WARREN: Anyone who has outstanding student loan debt can have up to $50,000 worth of student loan debt canceled out so long as their income is under $100,000, and then it steps in up to there's no help for anybody whose family income is above $250,000. That's it. The debt is gone.
LEE: The proposal would make all public colleges tuition- and fee-free, inject $100 billion in Pell grants over ten years and create a $50 billion fund for historically black colleges and other minority-serving institutions.
WARREN: There's a real access problem for low-income students, for students of color, and that is, it's not just paying the tuition. It's how they pay for books. It's how they pay for the expenses of having a baby taken care of the they already have a child at home or being able to to live in a dorm.
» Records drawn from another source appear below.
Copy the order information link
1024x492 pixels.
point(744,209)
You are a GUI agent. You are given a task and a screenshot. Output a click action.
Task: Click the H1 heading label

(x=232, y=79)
"Her campaign puts the total cost of the proposal at $1.25 trillion, all paid for by her wealth tax," Lee explained.
Warren said the proposal would be paid for by her wealth tax.
WARREN: I got the scholarship. I dropped out. I got married at 19 and I took a job answering phones, and I thought that was going to be my whole life. The fact that there was a commuter college about 45 minutes away that I could pay for on a part-time waitressing job, it opened a door, and that was my chance.
"You are already a co-sponsor of Bernie Sanders' free college bill. How is your plan better than that plan?"
"Well, it goes further."
Mayor Pete Buddigieg didn't warm to the idea.
"Americans who have a college degree earn more than Americans who don't. As a progressive, I have a hard time getting my head around the idea -- expecting someone to pay zero."
"Do you agree with his analysis?" Lee said.
"No. I think the way we build a future where everyone has a chance, we start out by investing in their education," Warren said.
Student debt is a massive drag on the economy, especially since the bankruptcy "reform" that took school loans off the table. This is a great proposal. And what Buddigeieg doesn't seem to realize is how many of those loans are being paid off by people who dropped out. So they have the burden of student debt without the economic boost of a college degree.